+++ Fragmento

Segunda Epístola a los Corintios (6, 14-15)

 

 

 

 

Es muy posible que Mario Wong ataque los vocablos “clásicos” del discurso “clásico” blandiendo un godemiché, o sea un falo, digamos lexical. En este sentido, el autor de Su Majestad el Terror asume la literatura como un acto violento, fulgurantemente transgresor; o como un acto delincuencial, eróticamente violento.

 
Como en el poema de Baudelaire, un poderoso ente demoníaco, shatan o diabolos interno, hostiga y subyuga al filoso narrador de la novela. Este narrador, que también ha tragado lava, que también ha pasado por los infiernos de la fijeza y de la ignición, de la cal y del azufre mental, que como Empedócles se  ha arrojado por la boca del Vesubio al meollo de lava borboritante, y que se ha disuelto allí, puede ser asociado al poeta parisino Mario Wong.
 
Supongamos la exacerbada sensibilidad del narrador como un cerebro, como un paquete grasoso y gris recubierto por una membrana finísima: todas las formas de muerte, como aguijonazos, le causan hiperestesia: una dolorosa hipersensibilidad estética: una evidente fascinación. Primero, veamos un cuarteto del poema titulado La Destrucción.
 
 

Sans cesse à mes côtés s’agite le Démon ;

Il nage autour de moi comme un air impalpable;

Je l’avale et le sens qui brûle mon poumon

Et l’emplit d’un désir éternel et coupable.

 

Y el terceto final:

 

Et jette dans mes yeux pleins de confusion

Des vêtements souillés, des blessures ouvertes

Et l’appareil sanglant de la Destruction!

 

Mi postulado es simple. Su Majestad el Terror, depurada composición de un infierno mental –el único posible, por lo demás – trazada como un itinerario estético y tal vez místico, son las flores del mal de M. Wong, porque cada poeta pasa su estación en el infierno y tiene sus flores del mal. Como en el itinerario baudeleriano, no se puede obviar la presencia de París como telón de fondo: una novela de tan sostenida intensidad sólo puede ocurrir en París y gracias a París, ciudad que parece como recargada de voltaje; por otro lado, el obsesivo recuerdo de los años de la violencia en el Perú, con su respectiva carga voltaica. Así, toda la novela transcurre en una topografía paralela donde los bloques narrativos comunican y, en consecuencia, resultan imprescindibles para iluminar o esclarecer, eléctricamente, ciertos aspectos de esta nueva teoría poética de la putrefacción.

++++++
+++ Datos proporcionados

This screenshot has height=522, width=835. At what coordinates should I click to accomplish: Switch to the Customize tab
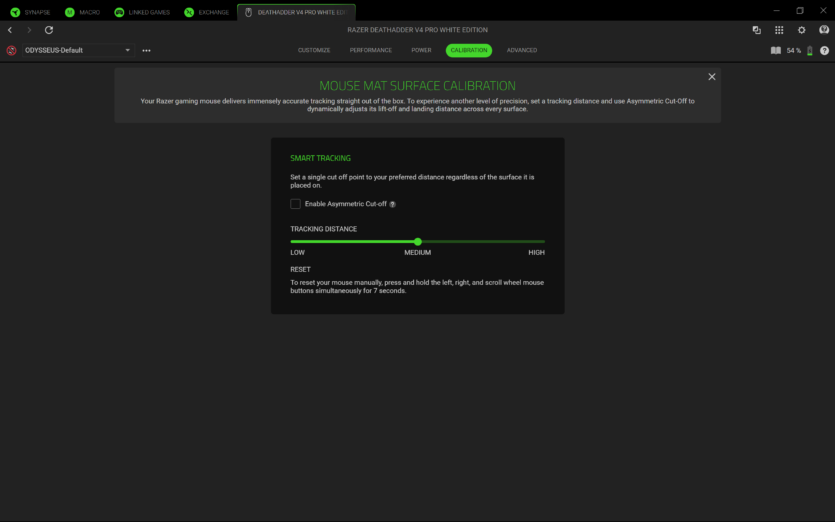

++++++

Enunciado de tarea: Prolonga el ensayo sobre la novela Su Majestad el Terror a partir de su última oración, con el mismo registro y estilo.

Respuesta:
 Charles Baudelaire

Pienso en ese poema de Baudelaire que halla belleza exquisita en los líquidos pegajosos de una carroña en proceso de putrefacción, carroña  que “personifica” la belleza y el esplendor actuales de la mujer amada, antes de que se convierta en esqueleto. Hay una perra carroñera al acecho. Excitada y ávida. Que se relame ante la visión del cadáver. Así se titula el poema. Una carroña.

 

Rappelez-vous l’objet que nous vîmes, mon âme,

Ce beau matin d’été si doux :

Au détour d’un sentier une charogne infâme

Sur un lit semé de cailloux (…)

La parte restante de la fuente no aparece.